蛋白酶体去磷酸化修饰在肿瘤生成中的调控机制研究

Ubiquitin-proteasome system is the primary way by which proteins in cells degrade, and it plays a significant role in all sorts of cellular physiological processes, such as cell cycle, apoptosis, and DNA repair. On the other hand, proteasomal dysregulation is closely related to the pathogenesis of multiple diseases, particularly the tumor. It is also served as the target for kinds of antitumor medicine, yet the mechanism remains unclear. The applicant has found that Rpn1, a subunit of proteasome had direct interactions with phosphatase UBLCP1, which impaired the assembly and activity of proteasome. Moreover, UBLCP1 in ovarian carcinoma cells significantly suppressed the survival of tumor cells. During this study, the applicant will use combinational methods of biochemistry, molecular and cellular biology, and tumor biology, seeking to identify the exact subunit of proteasome that UBLCP1 has direct effect on and the underlying mechanism it works on proteasomal regulation and cancer cell behaviors. In detail, this project aims at investigating the precise mechanism of the regulatory effects of UBLCP1 dephosphorylation on the assembly and activity of proteasome and the stability of the downstream substrates, and, how dephosphorylated proteasome affects the survival and proliferation of the tumor cells, and the DNA repair process of tumor cells. We expect to unveil the regulatory role of proteasome dephosphorylation in tumor cells and provide novel insights on UBLCP1 as a potential target for cancer therapy.

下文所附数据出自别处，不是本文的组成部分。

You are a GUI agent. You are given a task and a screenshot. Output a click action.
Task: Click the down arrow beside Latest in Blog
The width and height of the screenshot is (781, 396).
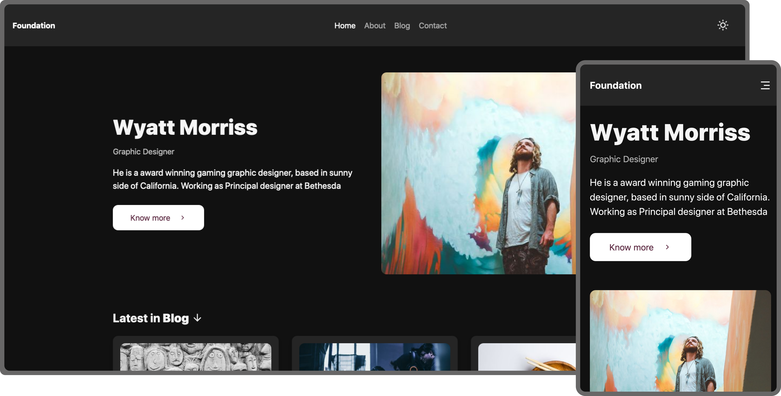coord(197,318)
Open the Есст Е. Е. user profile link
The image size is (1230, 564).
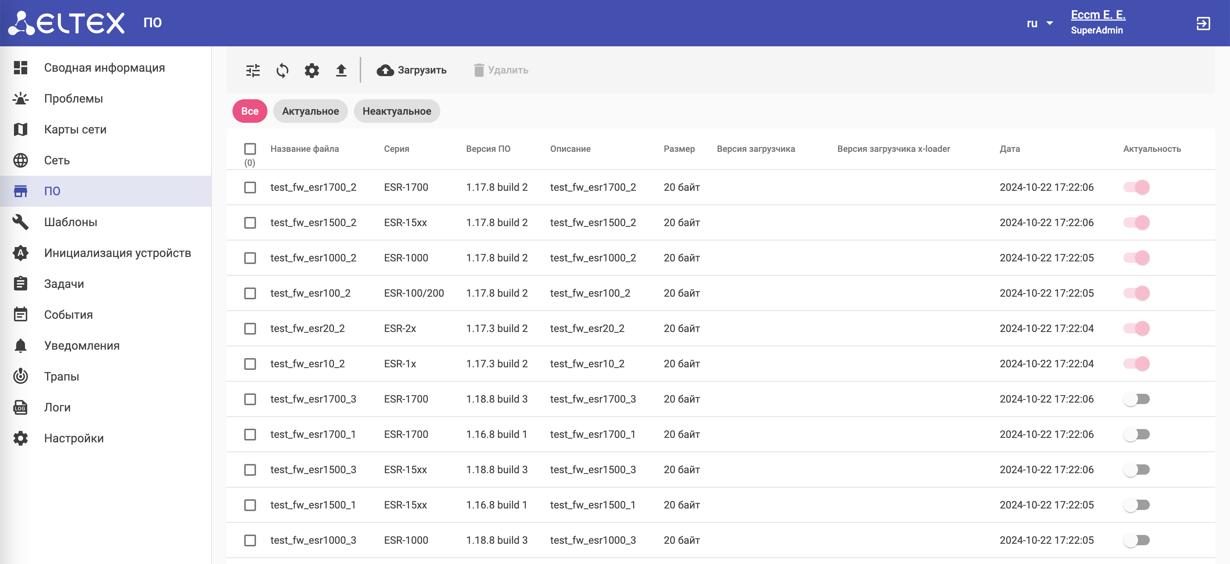[1098, 15]
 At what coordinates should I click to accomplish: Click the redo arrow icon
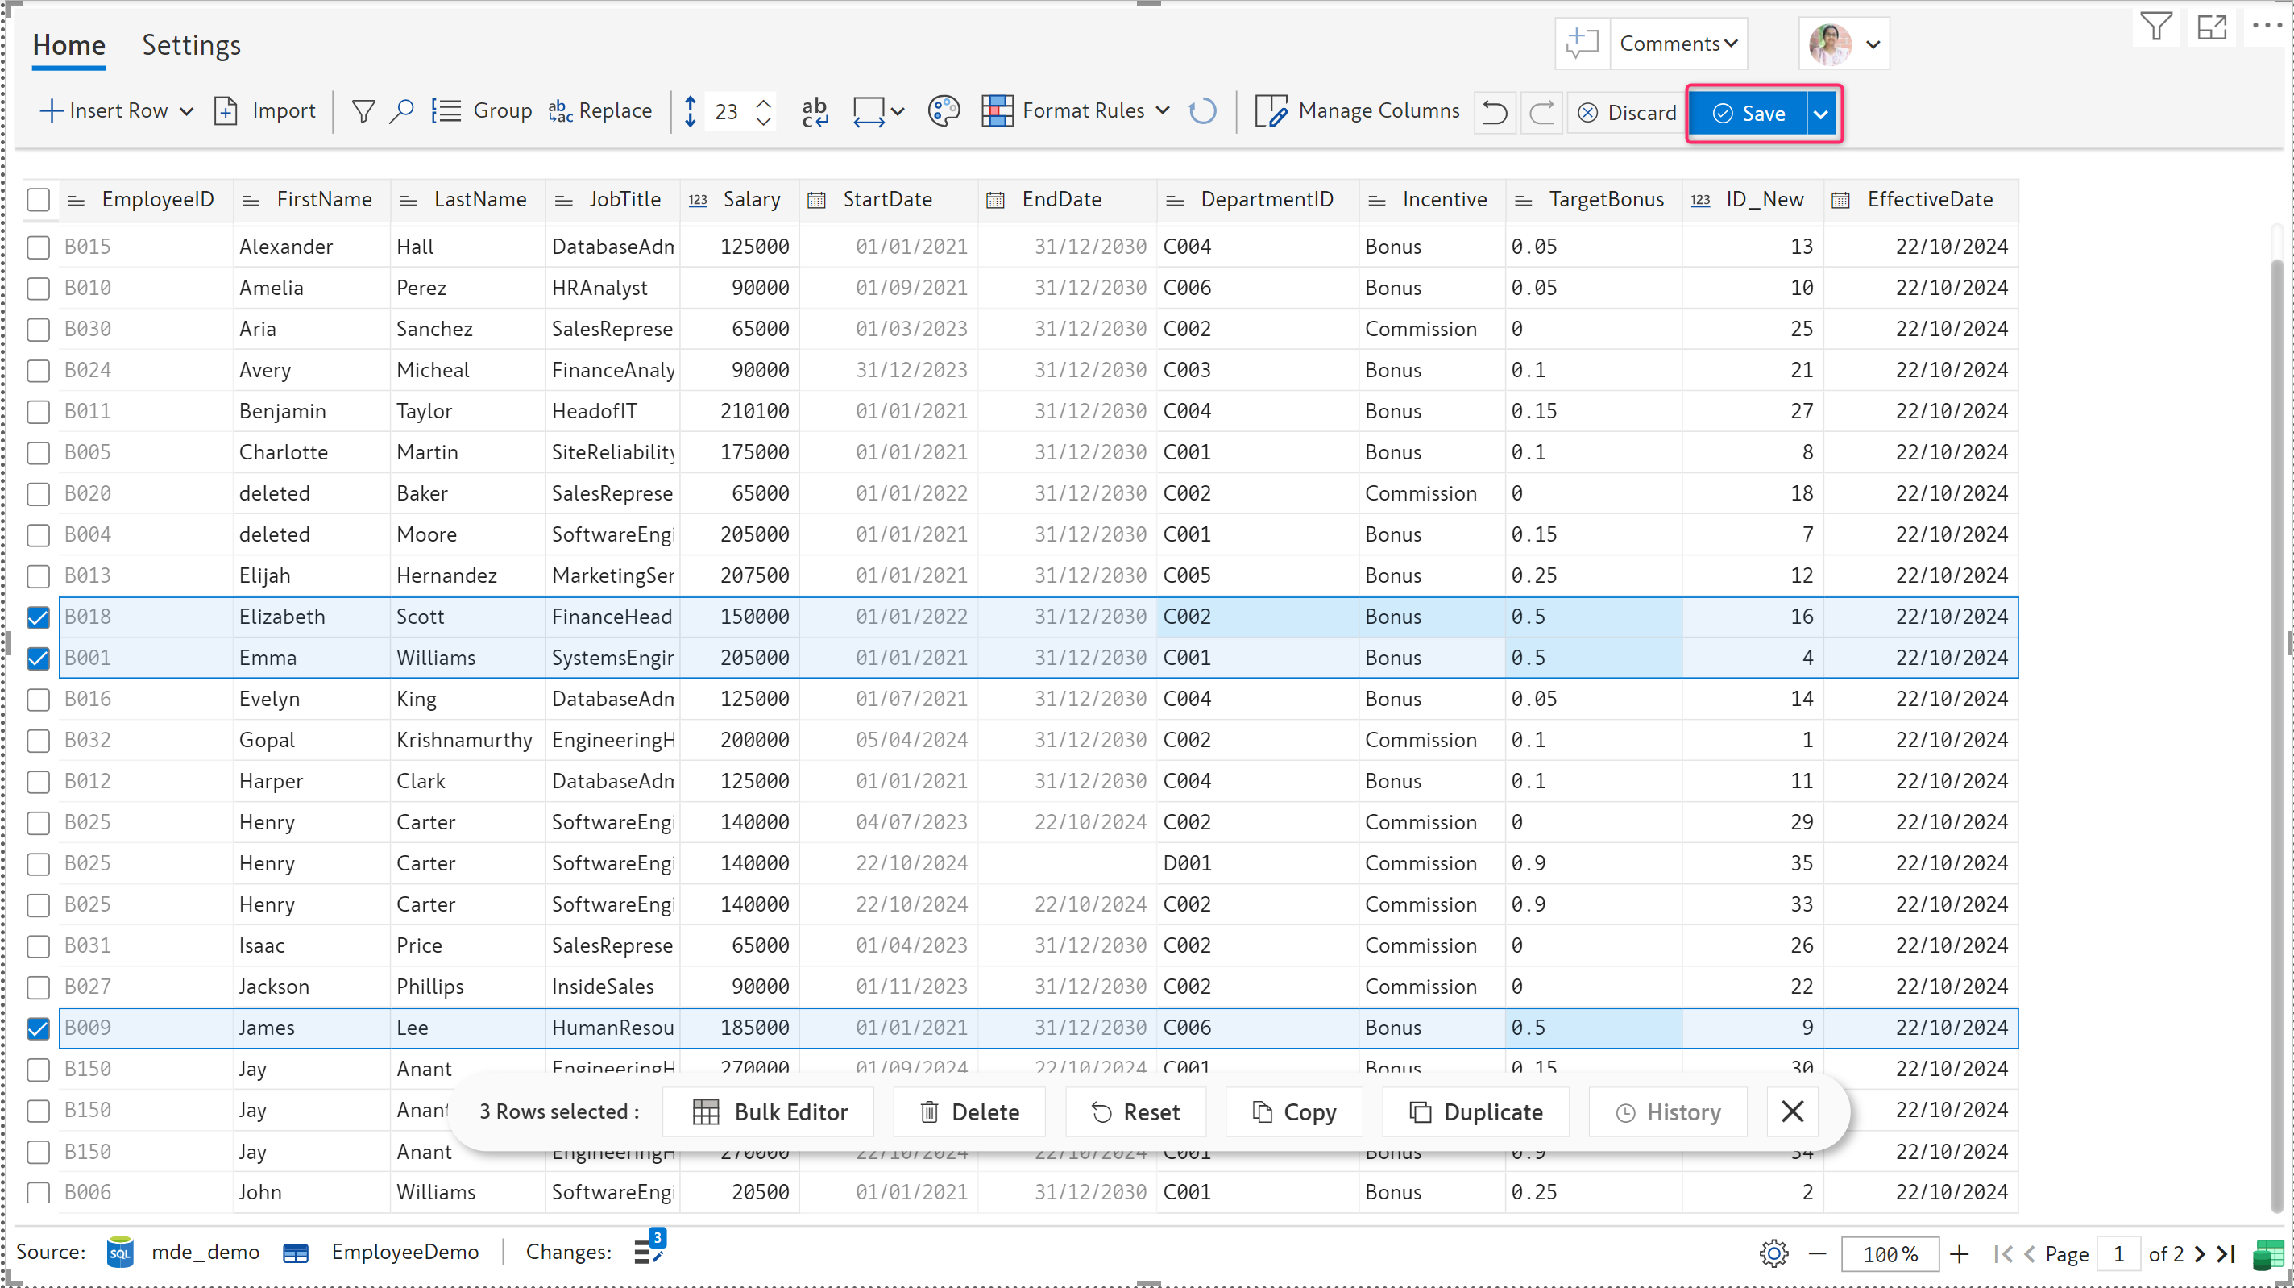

泛素-蛋白酶体系统是细胞内蛋白质降解的主要途径，对细胞周期、凋亡、DNA修复等细胞生理过程均有重要作用。蛋白酶体的调控异常与肿瘤等多种疾病的发生密切相关，同时也是部分抗癌药物的靶标，但其具体分子机制仍不清楚。申请人前期的研究发现，蛋白酶体亚基Rpn1与蛋白磷酸酶UBLCP1存在直接相互作用；后者抑制蛋白酶体的组装与活性；同时，在卵巢癌细胞中过表达UBLCP1显著抑制肿瘤细胞的存活。申请人将以此为切入点，综合应用生化、分子、细胞和肿瘤学方法，系统深入地探寻受UBLCP1直接调控的蛋白酶体亚基，研究蛋白酶体的组装、活性以及下游底物稳定性受UBLCP1去磷酸化调节的机制，并探讨蛋白酶体去磷酸化修饰后对肿瘤细胞存活与增殖以及对DNA损伤修复的影响。通过本项目的研究，希望能够揭示蛋白酶体的去磷酸化调控修饰对肿瘤发生发展的作用及分子机制，并为探索UBLCP1作为新型靶向抗肿瘤药物提供新思路。